18 Inference for comparing paired means

In Chapter 17, analysis was done to summarize a quantitative variable measured on a single population. What if we were to measure that variable twice on the same observational unit? In this case, the two measurements are dependent—knowledge of the observations in one group gives us information about what we would expect to happen in the other group. Sometimes dependency is not something that can be addressed through a statistical method. However, this particular dependency, pairing, can be modeled quite effectively by using the same tools for a single quantitative variable from Chapter 17 applied to the differences between two measurements on each pair.

Paired data represent a particular type of experimental structure where the analysis is somewhat akin to a one-sample analysis (see Chapter 17) but has other features that resemble a two-sample analysis (which we will see in Chapter 19). Quantitative measurements are made on each of two different levels of an explanatory variable, but those measurements are paired — each observational unit consists of two measurements, and the two measurements are subtracted such that only the difference is retained. Table 18.1 presents some examples of studies where paired designs were implemented.
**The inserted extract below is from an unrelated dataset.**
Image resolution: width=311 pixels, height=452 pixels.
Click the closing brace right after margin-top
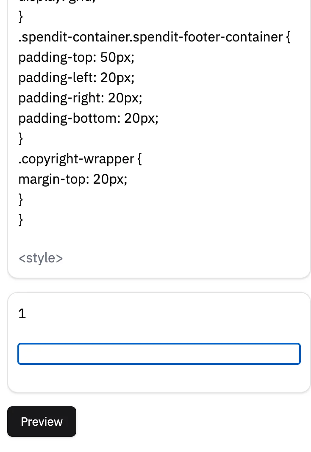click(21, 199)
Table 18.1: Examples of studies where a paired design is used to measure the difference in the measurement over two conditions.
Observational unit Comparison groups Measurement Value of interest
Car Smooth Turn vs Quick Spin amount of tire tread after 1,000 miles difference in tread
Married heterosexual couple Husband vs Wife age difference in age
Textbook UCLA vs Amazon price of new text difference in price
Individual person Pre-course vs Post-course exam score difference in score

Paired data.

Two sets of observations are paired if each observation in one set has a special correspondence or connection with exactly one observation in the other data set.

For inferential methods applied to paired data, the analysis is virtually identical to the one-sample approach given in Chapter 17. The key to working with paired data is to consider the measurement of interest to be the difference in measured values across the pair of observations. Thinking about the differences as a single observation on an observational unit changes the paired setting into the one-sample setting.
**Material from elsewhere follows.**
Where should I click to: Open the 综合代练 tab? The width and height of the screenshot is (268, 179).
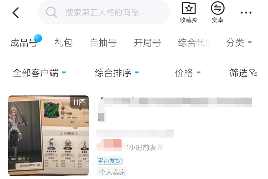click(194, 42)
A comparison of the notation used in Chapter 17 and the notation used in this chapter is shown below. The subscript “d” stands for “difference” since our variable is now a paired difference.

Notation for a single quantitative variable (left) and paired differences (right).

One Mean Paired Mean Difference
Population mean \(\mu\) \(\mu_d\)
Population standard deviation \(\sigma\) \(\sigma_d\)
Sample mean \(\bar{x}\) \(\bar{x}_d\)
Sample standard deviation \(s\) \(s_d\)
Sample size \(n\) \(n\)

Instead of \(n\) representing the number of observational units, with paired data, \(n\) represents the number of pairs in paired samples. Similarly, \(\mu_d\), \(\sigma_d\), \(\bar{x}_d\) and \(s_d\) are all calculated using the differences in measured values within pairs.

18.1 Shifted bootstrap test for \(H_0: \mu_d = 0\)

Consider an experiment done to measure whether tire brand Smooth Turn or tire brand Quick Spin has longer tread wear. That is, after 1,000 miles on a car, which brand of tires has more tread, on average?

18.1.1 Observed data

The observed data represent 25 tread measurements (in inches) taken on 25 Smooth Turn tires and 25 Quick Spin tires. The study used a total of 25 cars, so on each car, one brand was randomly assigned to the front driver’s side tire and the other to the front passenger’s side tire. Figure 18.1 presents the observed data. The Smooth Turn manufacturer looks at the box plot below and says:

clearly the tread on Smooth Turn tires is higher, on average, than the tread on Quick Spin tires after 1,000 miles of driving.

The Quick Spin manufacturer is skeptical and retorts:

but with only 25 cars, it seems that the variability in road conditions (sometimes one tire hits a pothole, etc.) could be what leads to the small difference in average tread amount.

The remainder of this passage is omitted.